Ce qui conduisait notre Père à préciser les conditions nécessaires pour une véritable renaissance catholique. Assurément, il faudra éradiquer au sein de l’Église les hérésies du « Concile réel » et du post-Concile, et restaurer la sainte inquisition romaine.
« Nous ne demandons pas pour nous l’autorisation de faire nos preuves dans notre coin. On ne nous fermera pas la bouche, on ne nous mènera pas à capituler en nous accordant quelques cérémonies en latin, à l’écart, et le droit de faire trois génuflexions au lieu d’une.
« Il s’agit, pour nous réconcilier, de se réconcilier d’abord avec Dieu en vengeant les injures qui lui sont faites officiellement dans le sacrement de son Corps et de son Sang par des théologiens hérétiques et des prêtres parjures, en mettant fin à tant de profanations et de sacrilèges qui sont commis officiellement entraînant les multitudes dans la voie de la damnation éternelle.
« Or nous constatons que la Lettre de Jean-Paul II sur l’eucharistie, montrant sa connaissance de tant de sacrilèges, et d’une si grande forfaiture, les prend trop à la légère. Comme dans tous les Actes ecclésiastiques depuis ce funeste Concile, l’injure faite à Dieu, le scandale des âmes entraînées à leur perte éternelle ne sont jamais pris en considération, mais seulement les répercussions sociologiques de nos dissensions intestines. En conséquence, il n’est jamais question d’imposer à tous les membres de l’Église, si hauts, si huppés soient-ils, une profession publique de la foi catholique et le respect de la loi divine, sous peine d’excommunication immédiate.
« Ainsi, toute recommandation de redressement reste lettre morte et l’hérésie, l’apostasie vont leur train, Jean-Paul II régnant, fils spirituel de Paul VI le Novateur. » (CRC n° 153, p. 2-3)
SYNDIC DE FAILLITE ?
En 1984, le journaliste Vittorio Messori publia un entretien avec le cardinal Ratzinger dans le mensuel italien Jesus : le prélat y lançait un cri d’alarme, révélant au grand public l’état épouvantable de l’Église, caractérisé par l’apostasie.
L’abbé de Nantes lui écrivit une Lettre ouverte d’adhésion, publiée dans la Contre-réforme catholique de janvier 1985 : « Tout ce que vous avez affirmé de la foi de l’Église, nous le professons d’esprit et de cœur ; tout ce que vous avez dénoncé, stigmatisé et contredit, nous le rejetons avec la même indignation, avec plus d’horreur même, n’étant retenus par aucun devoir de réserve. »
Cependant, notre Père manifestait son étonnement de voir le préfet de l’ex-Saint-Office parler des hérésies qui envahissent l’Église, à titre privé, en vacances à Bressanone, loin de son bureau de travail, ayant dépouillé les signes de son autorité et comme en dilettante. « En les disant ainsi, vous semblez leur donner droit de cité et reconnaître dans les démons qui les propagent, des “ interlocuteurs valables ”, comme on dit et fait en politique, des terroristes qu’on va bientôt changer en chefs d’État ! »
L’abbé de Nantes formulait alors une demande :
« Éminence, pour endiguer de nouveau ce grand assaut contre la foi, et le vaincre, il faudrait en connaître non seulement les hérésies, mais les hérésiarques, en publier non seulement les thèses, mais les docteurs.
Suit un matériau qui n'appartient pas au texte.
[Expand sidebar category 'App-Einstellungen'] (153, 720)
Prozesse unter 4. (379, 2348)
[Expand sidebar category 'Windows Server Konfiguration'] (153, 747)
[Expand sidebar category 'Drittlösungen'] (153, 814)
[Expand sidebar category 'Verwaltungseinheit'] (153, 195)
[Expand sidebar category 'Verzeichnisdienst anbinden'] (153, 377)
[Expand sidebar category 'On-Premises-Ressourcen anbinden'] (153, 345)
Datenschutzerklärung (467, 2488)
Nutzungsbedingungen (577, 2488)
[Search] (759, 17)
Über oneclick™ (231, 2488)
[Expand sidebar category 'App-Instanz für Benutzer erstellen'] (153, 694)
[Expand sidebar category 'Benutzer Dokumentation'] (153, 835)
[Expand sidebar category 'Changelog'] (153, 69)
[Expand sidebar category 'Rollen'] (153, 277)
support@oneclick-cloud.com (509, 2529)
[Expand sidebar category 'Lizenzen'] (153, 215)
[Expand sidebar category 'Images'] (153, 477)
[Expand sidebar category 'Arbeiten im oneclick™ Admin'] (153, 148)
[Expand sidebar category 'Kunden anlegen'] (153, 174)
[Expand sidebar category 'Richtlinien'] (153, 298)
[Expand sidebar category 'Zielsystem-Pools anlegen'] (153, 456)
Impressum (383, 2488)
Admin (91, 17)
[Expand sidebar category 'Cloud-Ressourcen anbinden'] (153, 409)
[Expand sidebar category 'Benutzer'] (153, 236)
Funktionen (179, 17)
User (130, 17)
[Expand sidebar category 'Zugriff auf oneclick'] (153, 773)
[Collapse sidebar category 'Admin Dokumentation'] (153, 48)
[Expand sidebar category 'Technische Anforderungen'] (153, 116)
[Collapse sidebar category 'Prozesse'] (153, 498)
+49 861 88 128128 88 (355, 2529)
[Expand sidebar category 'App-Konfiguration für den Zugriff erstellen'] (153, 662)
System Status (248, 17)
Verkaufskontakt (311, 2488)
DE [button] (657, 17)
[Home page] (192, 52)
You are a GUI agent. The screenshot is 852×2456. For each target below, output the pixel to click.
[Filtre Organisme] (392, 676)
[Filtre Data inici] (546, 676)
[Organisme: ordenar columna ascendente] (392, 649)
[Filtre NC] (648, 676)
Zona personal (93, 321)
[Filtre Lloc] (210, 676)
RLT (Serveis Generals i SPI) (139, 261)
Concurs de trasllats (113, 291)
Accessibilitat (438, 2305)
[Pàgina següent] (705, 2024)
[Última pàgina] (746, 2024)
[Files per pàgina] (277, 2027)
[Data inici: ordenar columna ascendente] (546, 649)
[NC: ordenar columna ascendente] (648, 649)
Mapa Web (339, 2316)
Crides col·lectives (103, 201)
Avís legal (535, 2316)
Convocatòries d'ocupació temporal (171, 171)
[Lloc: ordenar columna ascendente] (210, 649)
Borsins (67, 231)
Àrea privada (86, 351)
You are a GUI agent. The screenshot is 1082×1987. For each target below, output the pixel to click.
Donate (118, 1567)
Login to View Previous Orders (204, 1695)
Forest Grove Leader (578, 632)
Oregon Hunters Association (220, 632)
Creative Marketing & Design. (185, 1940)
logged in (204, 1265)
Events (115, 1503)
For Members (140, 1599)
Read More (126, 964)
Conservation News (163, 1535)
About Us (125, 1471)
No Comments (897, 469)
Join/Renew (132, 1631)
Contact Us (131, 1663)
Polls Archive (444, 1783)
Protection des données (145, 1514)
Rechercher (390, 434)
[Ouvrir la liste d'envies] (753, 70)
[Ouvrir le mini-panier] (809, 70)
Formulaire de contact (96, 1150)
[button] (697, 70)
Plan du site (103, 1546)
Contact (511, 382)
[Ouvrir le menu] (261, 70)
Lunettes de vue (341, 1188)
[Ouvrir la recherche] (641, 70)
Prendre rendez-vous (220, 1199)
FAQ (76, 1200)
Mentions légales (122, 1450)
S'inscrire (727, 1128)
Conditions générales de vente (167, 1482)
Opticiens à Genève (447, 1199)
Qui sont ces molti teologi, ces innombrables théologiens répandus dans le monde pour la perte des âmes, qui corrompent fidèles, prêtres et peut-être évêques même, je n’ose dire cardinaux ? Certains princes de l’Église, Éminence, n’en sont-ils pas ? Il faut savoir, il est grand temps. »
Notre Père suppliait le cardinal de passer de l’entretien journalistique à la manifestation de la vérité ès qualités de cardinal préfet de la Congrégation pour la défense de la foi, par la condamnation solennelle des hérésies et des hérétiques. Sinon, lui disait-il, « qu’êtes-vous de plus qu’un syndic de faillite, un liquidateur, et non plus un ministre de la défense, un juge de la foi, pour le service de Dieu seul et le salut des pauvres âmes ? »
MODERNISTE IMPÉNITENT
La réédition de deux de ses livres, quelques mois plus tard, montra qu’il partageait lui-même les erreurs modernistes de Pierres vivantes. À croire qu’il les avait inspirées ! En effet, son maître livre, de 1968, La foi chrétienne hier et aujourd’hui, contient une dialectique allemande pour rationaliser les mystères de la foi, dont les représentations anciennes n’auraient prétendument aucun sens pour l’homme moderne.
« Moderniste, expliquait l’abbé de Nantes, n’est pas un mot bénin, un mot sans venin. Il désigne, depuis l’encyclique Pascendi (1907), du nom ostentatoire dont ils se dénommaient eux-mêmes, un parti d’hérétiques de la pire espèce, décidés à s’incruster dans l’Église à force de dissimulation et de faux serments, pour en mieux détruire la foi traditionnelle et, par là, toute l’institution. Pour leur substituer une religion toute subjective, individuelle et démocratique, toute de sentiment et de liberté, adhérant charismatiquement à des mystères chrétiens que cependant, par raison et par science [prétendue], ils rejettent hors de la réalité physique et historique.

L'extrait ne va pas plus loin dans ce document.